The two largest known Warea carteri populations on the Lake Wales Ridge are located at Archbold Biological Station and The Nature Conservancy's Tiger Creek Preserve. At Archbold Biological Station, it grows in scrubby flatwoods and Turkey Oak and hickory-dominated sandhills, and is often found in the ecotone between these two vegetation types. Because sandhills here form on yellow sands, Warea carteri is often found in or near yellow sand. Several populations at this site grow adjacent to roads, fire lanes, or in areas with historic human disturbance. At Tiger Creek Preserve, it occurs in degraded sandhill habitat with abundant Turkey Oak, scrubby flatwoods, and xeric hammocks. The historical Brevard County collection was from coastal scrub, and the Miami-Dade County records are from South Florida Slash Pine (Pinus elliotti var. densa) flatwoods, where it may have shared sites with Tiny Polygala (Polygala smallii) and Miami Palmetto (Sabal miamiensis), both species that favor areas with a sandy surface rather than bare oolite.
Experiments confirm that Warea carteri is self-pollinating (autogamous) and self-compatible, a trait that allows isolated or sparsely distributed individuals to reproduce. Natural fruit-set and seed-set rates are quite high: 62 percent fruit-set and 50 percent seed-set. Experimentally self-pollinated flowers have significantly lower fruit and seed-set: 41 percent fruit-set and 28 percent seed-set, which shows that insect-mediated pollination is important for maintaining high fruit and seed-set, and high individual fecundity. Pollinators appear to be a limiting factor for fruit and seed production. Because aboveground population sizes fluctuate greatly, autogamy helps guarantee fecundity and may be an important life history trait for this species.
Germination occurs from late winter through early spring (January to March). Flowering takes place in September and October, fruiting in October and November, and seed dispersal follows in November and early December. Preliminary observations of insect activity show Warea carteri is a generalist for pollination, with a wide diversity of insect visitors including native solitary bees, bumblebees, syrphids (hoverflies or bee-flies), wasps, flies, and beetles.
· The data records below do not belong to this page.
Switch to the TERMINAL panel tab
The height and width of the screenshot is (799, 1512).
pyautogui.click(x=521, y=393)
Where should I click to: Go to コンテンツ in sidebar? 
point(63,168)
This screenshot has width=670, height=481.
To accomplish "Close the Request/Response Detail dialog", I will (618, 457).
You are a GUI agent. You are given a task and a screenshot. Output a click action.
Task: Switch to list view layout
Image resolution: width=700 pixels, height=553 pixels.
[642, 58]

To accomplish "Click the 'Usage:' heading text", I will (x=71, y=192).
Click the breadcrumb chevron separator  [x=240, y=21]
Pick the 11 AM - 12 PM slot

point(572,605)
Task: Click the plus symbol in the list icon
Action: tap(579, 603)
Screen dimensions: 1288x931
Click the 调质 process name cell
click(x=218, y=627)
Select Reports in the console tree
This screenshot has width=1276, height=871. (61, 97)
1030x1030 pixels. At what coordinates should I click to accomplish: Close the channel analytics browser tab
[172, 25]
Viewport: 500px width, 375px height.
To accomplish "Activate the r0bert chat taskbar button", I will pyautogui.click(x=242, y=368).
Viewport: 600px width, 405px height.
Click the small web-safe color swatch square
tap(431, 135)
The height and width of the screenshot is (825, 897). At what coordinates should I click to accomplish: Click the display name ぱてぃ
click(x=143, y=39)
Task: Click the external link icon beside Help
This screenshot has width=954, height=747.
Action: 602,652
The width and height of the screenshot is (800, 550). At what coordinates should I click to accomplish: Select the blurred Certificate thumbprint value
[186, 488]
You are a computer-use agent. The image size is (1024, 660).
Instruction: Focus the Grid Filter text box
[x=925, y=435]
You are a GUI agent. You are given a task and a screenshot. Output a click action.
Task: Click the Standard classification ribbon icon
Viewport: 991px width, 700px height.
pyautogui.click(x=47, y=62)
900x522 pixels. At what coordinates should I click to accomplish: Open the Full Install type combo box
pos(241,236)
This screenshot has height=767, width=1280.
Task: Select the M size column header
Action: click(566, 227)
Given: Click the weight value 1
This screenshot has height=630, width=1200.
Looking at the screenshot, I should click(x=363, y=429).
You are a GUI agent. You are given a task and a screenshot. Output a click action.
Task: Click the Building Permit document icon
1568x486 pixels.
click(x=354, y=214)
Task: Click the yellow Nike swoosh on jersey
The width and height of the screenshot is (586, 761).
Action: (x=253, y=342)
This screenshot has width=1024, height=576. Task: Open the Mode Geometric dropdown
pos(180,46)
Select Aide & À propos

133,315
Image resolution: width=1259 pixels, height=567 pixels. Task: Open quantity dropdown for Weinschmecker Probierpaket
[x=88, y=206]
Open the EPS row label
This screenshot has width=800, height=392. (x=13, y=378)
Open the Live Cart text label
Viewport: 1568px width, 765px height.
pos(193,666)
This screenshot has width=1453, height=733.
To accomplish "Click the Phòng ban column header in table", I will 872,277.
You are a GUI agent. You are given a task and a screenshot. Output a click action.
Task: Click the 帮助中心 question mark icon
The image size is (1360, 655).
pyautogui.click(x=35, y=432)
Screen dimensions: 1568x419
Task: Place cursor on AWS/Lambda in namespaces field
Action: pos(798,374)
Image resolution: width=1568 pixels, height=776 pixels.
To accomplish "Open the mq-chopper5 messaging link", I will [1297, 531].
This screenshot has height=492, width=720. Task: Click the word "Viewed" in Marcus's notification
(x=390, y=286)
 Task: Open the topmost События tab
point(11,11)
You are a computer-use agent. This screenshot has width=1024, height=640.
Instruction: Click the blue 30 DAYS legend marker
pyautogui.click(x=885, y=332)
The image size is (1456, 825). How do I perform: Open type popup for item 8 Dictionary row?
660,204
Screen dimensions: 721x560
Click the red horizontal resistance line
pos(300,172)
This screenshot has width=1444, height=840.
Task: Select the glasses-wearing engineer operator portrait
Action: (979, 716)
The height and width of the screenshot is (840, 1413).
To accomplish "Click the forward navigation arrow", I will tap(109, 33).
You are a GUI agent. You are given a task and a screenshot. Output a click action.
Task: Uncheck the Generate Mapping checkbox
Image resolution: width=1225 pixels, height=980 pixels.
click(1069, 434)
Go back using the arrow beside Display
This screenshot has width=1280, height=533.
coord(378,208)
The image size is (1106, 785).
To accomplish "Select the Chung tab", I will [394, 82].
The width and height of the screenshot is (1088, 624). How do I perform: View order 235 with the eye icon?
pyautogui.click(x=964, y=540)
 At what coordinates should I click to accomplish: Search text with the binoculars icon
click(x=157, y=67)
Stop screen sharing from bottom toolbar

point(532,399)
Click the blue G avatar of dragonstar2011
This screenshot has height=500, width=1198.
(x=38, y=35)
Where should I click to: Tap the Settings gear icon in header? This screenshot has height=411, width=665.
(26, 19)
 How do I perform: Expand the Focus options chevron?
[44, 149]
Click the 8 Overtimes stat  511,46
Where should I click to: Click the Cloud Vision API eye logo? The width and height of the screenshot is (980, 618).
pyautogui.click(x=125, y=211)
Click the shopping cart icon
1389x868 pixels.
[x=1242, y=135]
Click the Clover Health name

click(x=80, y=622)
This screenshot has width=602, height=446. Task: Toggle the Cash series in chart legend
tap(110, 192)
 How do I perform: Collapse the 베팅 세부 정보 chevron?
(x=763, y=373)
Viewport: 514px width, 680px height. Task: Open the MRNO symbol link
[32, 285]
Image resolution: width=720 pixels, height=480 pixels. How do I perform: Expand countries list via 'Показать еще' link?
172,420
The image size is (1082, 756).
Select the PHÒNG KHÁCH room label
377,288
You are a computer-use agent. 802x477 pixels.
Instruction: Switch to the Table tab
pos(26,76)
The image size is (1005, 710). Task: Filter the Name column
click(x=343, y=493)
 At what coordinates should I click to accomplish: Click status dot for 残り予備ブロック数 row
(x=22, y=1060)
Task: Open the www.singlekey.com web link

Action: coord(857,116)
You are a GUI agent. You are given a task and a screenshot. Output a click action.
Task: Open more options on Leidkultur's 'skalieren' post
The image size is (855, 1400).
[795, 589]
Insect movement most often occurs within a single plant rather than between separate plants. Combined with the close proximity of male and female stages in an inflorescence, this makes self-pollination a regular reproductive method for this species.
Warea carteri has no obvious specialized seed dispersal adaptations. Its siliques do not open explosively; instead, the outer fruit walls peel away from the central septum as the fruit slowly dries, exposing mature seeds. Seeds drop passively to the ground, or may be flung a short distance if the plant is brushed. Seeds are not likely moved by wind after reaching the ground. Seed collection or movement by ants or other animals has not been studied, and no specialized seed structures exist that would encourage this type of movement. The large fluctuations in aboveground population size suggest seed banking may play an important role in the species’ biology.
Experimental tests of germination cues conducted at Archbold Biological Station found that moisture and light are required for germination. Oak leachate did not have a significant effect on germination. Some seeds stored in dry, dark conditions for 2 years were still able to germinate, confirming that seeds can remain dormant for at least this length of time. Fire-related cues such as heat do not stimulate germination, but germination does require light, and seeds can remain dormant for more than 2 years.